• _Text provided_:
——
Monday, January 31, 2011

Playlists: My Art Form

Whenever I go on a road trip any more, I usually try to make a playlist.  The playlist is my favorite medium to work in, I think, because it is all about arranging and compiling, which I feel is my calling in life to do, possibly as an editor.  The playlists themselves are often themed, such as the one I made about the Suburbs, or the one I made to try to capture Alternative music. (Then I realized that all music these days is alternative to someone.)  Admittedly, many of the playlists I make just end up being vehicles for the most recent song I bought from iTunes to be transferred to a CD.
But I fear that I have limited myself too much with such an old-fashioned type of media.  The practical reason is for whenever I might be in a car with only a CD player and no way to plug in my iPod, or anywhere else I know I’m going that only has a CD player.  Sometimes I would rather just listen to one CD rather than plug in my iPod, which might just keep playing forever.  CDs, however, are only 80 minutes, and I have debated with other playlist-making friends of mine whether or not it’s worth it to try to fill up the whole disc.  I usually do, but as Tom K points out, you usually get sick of the playlist after about forty-five minutes.
——
• _Data block_:
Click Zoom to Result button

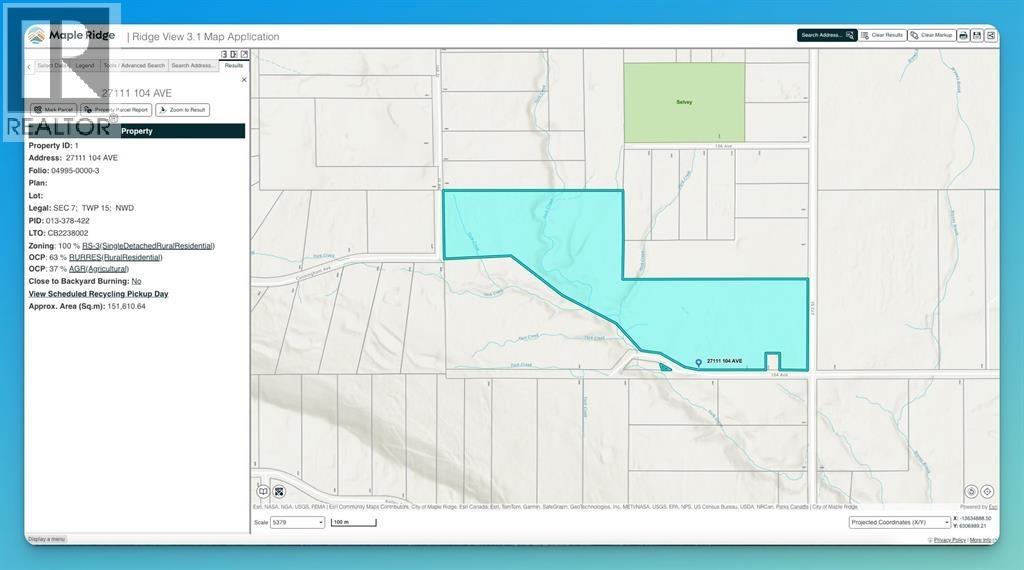(182, 110)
——
• _Exercise_: Pick up the blog post about making playlists for road trips after its last sentence and keep writing it in the same voice.

• _Task answer_:
            To counter-act this inevitability, I have tried a couple different approaches.  The first method I used recently was to actually make a playlist that was about forty-five.  This one was good, but the next one I made couldn’t be pared down that far.  So I essentially have three “bonus tracks”.  It has a main section with the thirteen or so songs I think best encompass the spirit of the thing, and then three songs which are not essential listening to get the message of the playlist.  But I can, of course listen to them if I’m still feeling strongly about them.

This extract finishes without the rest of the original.